• Document extract:
________________

I don’t see anybody buying into There getting burned badly.
What’s especially juvenile about your swaggering around with this is your inability to see that it will be a MIXTURE of platforms, styles, demographics with a slider. For some products/demographics/budgets this world or that world will work, the other won’t. This slash-and-burn fanboyz shit of SECOND LIFE UBER ALLES is just plain fucked. Not gonna happen.
>Because your scared newbie fiefdom is the end-all, be-all of internet communities. Get a grip, lady.
I’ve done a lot for newbies and get branded as a newbies-only rentals but I have tenants who have been with me nearly the two years I’ve been in business, and many long-term tenants and older tenants and tenants who pay large amounts for their rentals. You have no actual familiarity with my business.
And these people represent a huge variety of tastes and demographics, it’s interesting. Again, you have no fucking clue, because you wouldn’t know a customer in SL if they bit you on the ass.
>Let’s make a bet. $L1000 says my creative content business survives longer than your newbie fiefdom barony business.
Bet away. I don’t see my involvement in the Metaverse in terms of whether my own personal business succeeds or fails. I will try to keep it going until it becomes too costly in time or money, but then do something else. There’s always something to be done there. Meanwhile, your content creation will face an absolute surge of competition from non-Americans and you will be unable to cope. With that juvenile and arrogant attitude you impose on the public, you will fail.
Normally, an older person doesn’t wish a younger person to suffer the hard knocks in life that teach them the realities of life on this planet. In your case, I can only hope that reality bites hardly and deeply.

________________

• Data:

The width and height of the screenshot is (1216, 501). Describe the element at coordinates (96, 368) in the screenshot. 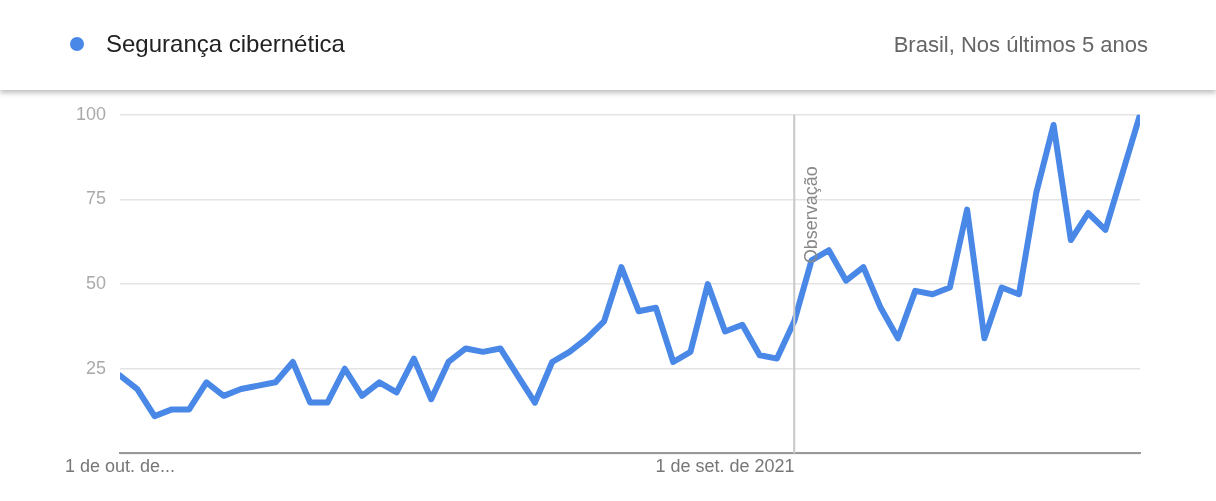

I see `y-tick-label: 25` at that location.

________________

• Task description: Write what comes next in the heated forum reply about Second Life businesses that appears before the data, picking up after its final sentence.

• Result for this exercise:
Prokofy Neva
Mar 30th, 2007
>Prokofy, one of the very first sims to exist, long before even most Ubergeeks first heard of SL, was Luskwood, a furry-based sim. Big money was spent to pay for it and money continues to flow into LL coffers because of it. Its success brought in others who then went off and created their own sims, again spending thousands of dollars at a crack. Which brought in lots and lots more people who wanted to see what all the excitement was about. (I have to admit I’m in the latter group, but I’ve been building and learning like a fiend in my short time inworld.)
Furries are an important demographic for SL’s early formation and formation to date. It isn’t proven as a source of mass demographics. Most people in the masses want to be humans, and not furries. People don’t understand that virtual worlds have to be for everybody, not just your niche.
>I don’t know how much real US money the average campchair sitter brings into SL. But I bet it’s far less than my monthly premium, the 10$ a month I pay in rent right now for a portion of a land tier, or the 20$ a month I’ll be putting in for my portion of the island we are about to acquire — after paying the thousands for the island itself, of course. That’s not counting the additional “Play around” moneys I spend for furniture and clothing.
You wish the Lindens thought like that, but they don’t. They need numbers, and sign-ups, and that’s what those people do for them. They don’t move against camp-chairs, because that would violate their zealous religious beliefs about the freedom of scripters uber-alles, stopping creativity, and stopping even the most slash-and-burn business. It’s all good, they let it all alone. And so they have nothing to say.
Camp chairs are the temporary phenomenon of a Metaverse in its early stages which is dependent on individuals and small groups to populate it. It will be more and more taken over by big businesses with big pocketbooks and they won’t need to have camp chairs to hold people, they will have a different model.
>Furries supported LL from almost the very beginning with real cash and real programming knowhow. They were active and building the instant their paws hit the virtual ground. I don’t disdain the campsitters — life is too short to be negative. But I can’t call them active and productive people who help SL to grow through their works or their moneys, either
I don’t get this false apposition between furries and campchair sitters. However, it’s partly on target because campchair sitters are 15 year old girls or 25-35 year old women. They don’t tend to be the furries in the masses.
They tend to need money to shop for dresses. IT’s that demographic that There can make happier most likely, I’m not sure.
All the communities that sprang up in SL with RP, whether furries or BDSM or elves or whatever are important to SL’s development and SL owes a lot to them, but they aren’t the masses.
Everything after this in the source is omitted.